A controvérsia entre o sábado e o domingo estará no centro do embate final entre Cristo e Satanás


  • Compartilhar:

chifre-pequeno

No início de julho entrou em vigor na província argentina de Santa Fé a lei 13.441, que regula a abertura e fechamento de estabelecimentos comerciais aos domingos. A chamada lei de "descanso dominical" despertou polêmica na internet. Contudo, a precipitação e o exagero têm dificultado um entendimento mais claro dos fatos e de como a realidade atual está aos poucos convergindo para o clímax escatológico de Apocalipse 13. Também percebemos que manifestações apaixonadas e descontextualizadas na web mais prejudicam que ajudam na pregação do "evangelho eterno" (Apocalipse 14:6).

Em primeiro lugar, como vimos, a lei não é nacional, mas provincial. A lei não tem abrangência irrestrita, pois focaliza os grandes supermercados, enquanto permite a abertura de outros estabelecimentos. A iniciativa do projeto em tramitação desde 2014 não partiu de grupos religiosos, mas da Associação de Empregados de Comércio, ou seja, de um sindicato.

A lei também despertou forte oposição de empregados, que veem seu salário diminuir, além da perspectiva de demissões significativas (20% do número total de funcionários de grandes supermercados). Os empregadores afirmam que o domingo é o dia de maior movimento, e o fechamento nesse dia ocasiona um prejuízo financeiro que a venda nos outros dias não pode compensar.

Percebemos que o contexto dessa lei dominical está distante de um movimento religioso em torno do domingo. Tanto que não está gerando comoção entre os adventistas argentinos, pois não os têm afetado tanto individual quanto institucionalmente, segundo Walter Steger, da Associación Casa Editora Sudamericana. Apesar disso, a Igreja Adventista na região está atenta e até emitiu um comunicado oficial já em 2013.[1] Iniciativas em favor de leis dominicais têm sido tomadas nos últimos anos, sendo adotada na província de Pampa; a província de Chaco votou a lei em 2011, a qual foi vetada pelo governador. Em cidades interioranas também há leis similares. Em Buenos Aires existe um projeto de lei em andamento.[2]

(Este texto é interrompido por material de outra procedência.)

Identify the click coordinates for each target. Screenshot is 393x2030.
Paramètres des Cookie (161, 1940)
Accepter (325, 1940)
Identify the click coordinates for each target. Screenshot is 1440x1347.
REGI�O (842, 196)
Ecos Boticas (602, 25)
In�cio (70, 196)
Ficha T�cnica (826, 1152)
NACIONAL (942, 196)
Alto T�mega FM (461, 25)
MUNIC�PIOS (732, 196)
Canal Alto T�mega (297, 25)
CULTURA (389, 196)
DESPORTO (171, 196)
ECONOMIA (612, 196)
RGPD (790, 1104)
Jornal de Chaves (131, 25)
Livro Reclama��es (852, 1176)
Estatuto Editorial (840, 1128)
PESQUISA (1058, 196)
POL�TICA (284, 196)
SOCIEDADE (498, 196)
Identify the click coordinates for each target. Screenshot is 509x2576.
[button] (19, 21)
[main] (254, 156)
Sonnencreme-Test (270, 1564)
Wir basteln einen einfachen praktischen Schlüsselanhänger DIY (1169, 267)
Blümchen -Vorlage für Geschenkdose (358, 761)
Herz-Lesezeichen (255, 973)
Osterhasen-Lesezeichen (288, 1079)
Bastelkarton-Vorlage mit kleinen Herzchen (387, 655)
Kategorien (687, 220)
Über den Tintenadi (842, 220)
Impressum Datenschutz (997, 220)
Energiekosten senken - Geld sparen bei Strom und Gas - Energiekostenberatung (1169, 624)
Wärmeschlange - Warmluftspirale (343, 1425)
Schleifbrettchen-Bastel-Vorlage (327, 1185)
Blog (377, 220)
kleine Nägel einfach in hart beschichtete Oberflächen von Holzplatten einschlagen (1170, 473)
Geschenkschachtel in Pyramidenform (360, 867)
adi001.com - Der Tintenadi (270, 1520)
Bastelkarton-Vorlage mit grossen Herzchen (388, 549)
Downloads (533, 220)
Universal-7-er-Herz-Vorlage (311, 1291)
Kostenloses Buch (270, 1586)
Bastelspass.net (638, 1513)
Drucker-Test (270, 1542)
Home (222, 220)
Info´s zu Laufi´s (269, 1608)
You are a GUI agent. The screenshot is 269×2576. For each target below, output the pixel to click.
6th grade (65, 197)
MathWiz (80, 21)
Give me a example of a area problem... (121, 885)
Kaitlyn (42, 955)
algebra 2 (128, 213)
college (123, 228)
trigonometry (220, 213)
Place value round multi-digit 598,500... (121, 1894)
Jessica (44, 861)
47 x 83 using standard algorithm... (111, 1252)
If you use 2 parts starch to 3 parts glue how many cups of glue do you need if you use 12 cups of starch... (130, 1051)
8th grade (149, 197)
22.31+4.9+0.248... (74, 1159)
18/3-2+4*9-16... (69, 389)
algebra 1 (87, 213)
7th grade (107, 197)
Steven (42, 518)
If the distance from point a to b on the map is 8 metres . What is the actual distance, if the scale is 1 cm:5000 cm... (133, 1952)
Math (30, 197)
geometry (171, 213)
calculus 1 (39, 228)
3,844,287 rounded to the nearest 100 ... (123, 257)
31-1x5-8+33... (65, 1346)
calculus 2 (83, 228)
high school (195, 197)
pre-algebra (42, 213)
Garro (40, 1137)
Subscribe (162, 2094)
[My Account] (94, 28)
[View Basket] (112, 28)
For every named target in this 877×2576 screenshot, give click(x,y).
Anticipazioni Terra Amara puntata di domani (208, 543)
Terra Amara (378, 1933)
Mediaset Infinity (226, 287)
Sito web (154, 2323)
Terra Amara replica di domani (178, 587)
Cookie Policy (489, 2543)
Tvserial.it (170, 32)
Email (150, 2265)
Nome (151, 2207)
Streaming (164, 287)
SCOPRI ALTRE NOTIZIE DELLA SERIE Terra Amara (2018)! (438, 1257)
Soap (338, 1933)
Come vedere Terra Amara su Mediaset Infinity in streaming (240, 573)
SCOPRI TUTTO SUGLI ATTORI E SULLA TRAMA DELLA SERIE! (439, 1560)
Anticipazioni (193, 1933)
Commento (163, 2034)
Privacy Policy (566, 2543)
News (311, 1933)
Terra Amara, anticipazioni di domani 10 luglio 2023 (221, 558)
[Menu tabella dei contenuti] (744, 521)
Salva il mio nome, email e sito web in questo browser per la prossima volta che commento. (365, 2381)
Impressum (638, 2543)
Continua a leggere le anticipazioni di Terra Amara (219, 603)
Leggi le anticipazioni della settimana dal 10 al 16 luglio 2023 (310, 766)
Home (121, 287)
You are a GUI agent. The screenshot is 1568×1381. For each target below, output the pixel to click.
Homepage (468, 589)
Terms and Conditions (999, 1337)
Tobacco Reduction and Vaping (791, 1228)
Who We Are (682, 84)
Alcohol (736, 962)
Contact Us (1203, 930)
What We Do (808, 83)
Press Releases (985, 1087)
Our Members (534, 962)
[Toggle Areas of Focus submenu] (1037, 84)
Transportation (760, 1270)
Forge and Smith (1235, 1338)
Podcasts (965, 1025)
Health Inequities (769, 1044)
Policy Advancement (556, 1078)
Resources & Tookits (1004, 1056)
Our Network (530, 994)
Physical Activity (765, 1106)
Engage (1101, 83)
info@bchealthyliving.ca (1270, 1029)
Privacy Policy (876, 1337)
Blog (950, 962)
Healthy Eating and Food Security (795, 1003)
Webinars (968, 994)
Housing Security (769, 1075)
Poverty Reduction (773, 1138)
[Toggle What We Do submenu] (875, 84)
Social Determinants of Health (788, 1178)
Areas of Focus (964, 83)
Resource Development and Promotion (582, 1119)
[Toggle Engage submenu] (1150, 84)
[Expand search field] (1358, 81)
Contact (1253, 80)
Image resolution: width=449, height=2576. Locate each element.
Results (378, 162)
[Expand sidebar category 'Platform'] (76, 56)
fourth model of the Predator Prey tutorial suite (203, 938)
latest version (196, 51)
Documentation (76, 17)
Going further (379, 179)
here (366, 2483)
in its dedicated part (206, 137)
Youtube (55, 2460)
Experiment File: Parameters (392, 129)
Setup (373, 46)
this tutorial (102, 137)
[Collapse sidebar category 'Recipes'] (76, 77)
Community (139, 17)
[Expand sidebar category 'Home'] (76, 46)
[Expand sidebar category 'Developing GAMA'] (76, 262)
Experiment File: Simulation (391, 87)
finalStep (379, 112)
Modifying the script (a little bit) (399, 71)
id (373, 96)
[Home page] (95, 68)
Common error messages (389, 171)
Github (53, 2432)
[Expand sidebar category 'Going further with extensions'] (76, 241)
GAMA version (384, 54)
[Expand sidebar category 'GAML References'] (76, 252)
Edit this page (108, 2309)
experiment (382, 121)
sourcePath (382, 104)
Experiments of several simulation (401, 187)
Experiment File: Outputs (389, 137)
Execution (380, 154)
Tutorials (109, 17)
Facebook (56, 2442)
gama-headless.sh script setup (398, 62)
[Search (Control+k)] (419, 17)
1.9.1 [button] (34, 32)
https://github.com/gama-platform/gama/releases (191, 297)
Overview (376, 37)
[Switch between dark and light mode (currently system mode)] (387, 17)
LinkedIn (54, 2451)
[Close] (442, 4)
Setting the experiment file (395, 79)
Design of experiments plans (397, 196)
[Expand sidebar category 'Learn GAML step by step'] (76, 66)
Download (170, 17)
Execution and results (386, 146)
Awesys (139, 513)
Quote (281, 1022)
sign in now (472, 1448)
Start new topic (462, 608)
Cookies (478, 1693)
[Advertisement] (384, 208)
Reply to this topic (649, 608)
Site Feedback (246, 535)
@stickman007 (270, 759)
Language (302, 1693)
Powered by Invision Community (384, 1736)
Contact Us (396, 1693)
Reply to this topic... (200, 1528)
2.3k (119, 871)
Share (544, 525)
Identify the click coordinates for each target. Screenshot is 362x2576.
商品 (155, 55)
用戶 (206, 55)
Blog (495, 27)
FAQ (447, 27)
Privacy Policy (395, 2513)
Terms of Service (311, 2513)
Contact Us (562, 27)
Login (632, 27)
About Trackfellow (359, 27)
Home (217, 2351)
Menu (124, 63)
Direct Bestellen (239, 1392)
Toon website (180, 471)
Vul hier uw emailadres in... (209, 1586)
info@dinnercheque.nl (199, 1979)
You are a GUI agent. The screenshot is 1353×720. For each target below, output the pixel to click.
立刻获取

Algumas perguntas sugerem uma reflexão. Por que o sindicato argentino propõe o descanso no domingo? Por que não permitir aos funcionários ter o direito de escolher um dia na semana para descansar? Se a “lei dominical” não se trata de um fato com implicações religiosas, o que ela tem a nos dizer? São questões como essas às quais precisamos responder antes de achar tudo normal ou de fazer pregações e posts sensacionalistas. Analisemos, então, três aspectos: cultura dominical, movimentos dominicais e clímax escatológico.

Cultura dominical

O descanso dominical já está enraizado na cultura latina e cristã, de modo geral. Mesmo nas sociedades em que a religião não é tão relevante, o “descanso” no domingo faz parte da memória cultural. De dia dedicado ao sagrado, o domingo passou a servir ao entretenimento, formando com o sábado o pacote secular do “fim de semana”. Apesar de alguns setores funcionarem nesse dia, praticamente em todos os países “cristãos”, muitas portas se fecham, enquanto outras baixam mais cedo (em geral, os shoppings e as lojas norte-americanas fecham às 19h no domingo).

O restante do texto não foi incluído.